| HN Mirror

Google's image search correlating black people as gorilla's would have been racist if there was anything causing the association other than bad modeling. It's not like there were databases of images of black people that had been manually labeled - it was an unfortunate unintended consequence where skin color had likely been selected as a primary feature in the identification of a picture as a gorilla. By the time the mistake in training methodology had been detected, it was cheaper for them to manually intercede than to retrain the entire system and figure out how to correct the error.

Racism is something distinctly different. Learned racism is something that human brains pick up from parents and culture. ML Models are not people, they are sets of stochastic associations based on the output of people, some of whom can be racist.

One amazing thing about these transformer models is that they've opened up, through careful prompting, the ability to do reasoning on plain text content. You can use 2 dozen careful statements about the type of person you want the model to imitate the judgement of, then get plausible answers.

Prompt: Bob is an immigrant to Canada. Bob has spent the last 10 years in Alberta. Bob's complexion is tan and his eyes are dark brown. Bob participates in his community and volunteers at the local animal shelter. Bob has been married to his husband, Francis for 4 years.

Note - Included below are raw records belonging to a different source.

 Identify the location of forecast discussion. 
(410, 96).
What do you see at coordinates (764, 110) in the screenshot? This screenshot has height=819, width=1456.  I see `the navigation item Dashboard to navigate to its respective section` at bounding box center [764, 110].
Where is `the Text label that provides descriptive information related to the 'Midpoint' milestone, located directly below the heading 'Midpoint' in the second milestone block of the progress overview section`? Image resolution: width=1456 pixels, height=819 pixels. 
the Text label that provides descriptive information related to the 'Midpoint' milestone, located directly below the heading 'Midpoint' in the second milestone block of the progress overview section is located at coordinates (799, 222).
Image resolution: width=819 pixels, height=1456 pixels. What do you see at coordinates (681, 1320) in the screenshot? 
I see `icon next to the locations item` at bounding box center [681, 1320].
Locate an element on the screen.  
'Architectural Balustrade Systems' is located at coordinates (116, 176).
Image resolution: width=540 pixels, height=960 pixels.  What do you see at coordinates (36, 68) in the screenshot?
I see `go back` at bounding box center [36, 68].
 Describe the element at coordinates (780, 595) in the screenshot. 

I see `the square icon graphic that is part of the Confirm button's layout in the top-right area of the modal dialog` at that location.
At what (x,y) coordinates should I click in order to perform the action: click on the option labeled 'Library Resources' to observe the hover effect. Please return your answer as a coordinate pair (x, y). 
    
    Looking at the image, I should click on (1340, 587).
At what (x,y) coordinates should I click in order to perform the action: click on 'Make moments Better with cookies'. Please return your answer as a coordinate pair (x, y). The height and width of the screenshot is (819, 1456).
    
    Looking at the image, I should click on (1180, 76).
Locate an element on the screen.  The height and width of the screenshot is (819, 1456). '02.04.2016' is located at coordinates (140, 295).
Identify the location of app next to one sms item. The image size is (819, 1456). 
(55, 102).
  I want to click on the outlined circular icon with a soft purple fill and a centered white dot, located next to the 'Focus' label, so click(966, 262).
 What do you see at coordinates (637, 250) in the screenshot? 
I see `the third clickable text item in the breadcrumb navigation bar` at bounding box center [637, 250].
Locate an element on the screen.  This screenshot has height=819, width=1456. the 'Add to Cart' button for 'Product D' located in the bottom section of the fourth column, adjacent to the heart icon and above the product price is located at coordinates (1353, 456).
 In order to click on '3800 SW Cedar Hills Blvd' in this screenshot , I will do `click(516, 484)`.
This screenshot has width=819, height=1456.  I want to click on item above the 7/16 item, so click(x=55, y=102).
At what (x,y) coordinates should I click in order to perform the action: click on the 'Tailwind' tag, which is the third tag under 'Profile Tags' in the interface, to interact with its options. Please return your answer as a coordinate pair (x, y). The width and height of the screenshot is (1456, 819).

Does Bob think ||white/black/haitian/Klingon|| people are violent?

Answer: no

==============

There are ways of eliciting content that deliberately avoids getting tripped up on bias, but also allows for realism.

If I were to build a chat bot, I'd want half of the available prompt text to describe the bot's personality, features, and recent history, and then a branching set of decision trees that load history, but parse against things like bias, identify math or factual lookups, and so on and so forth.

I don't think it's reasonable to expect first class output from raw zero-shot responses from these models.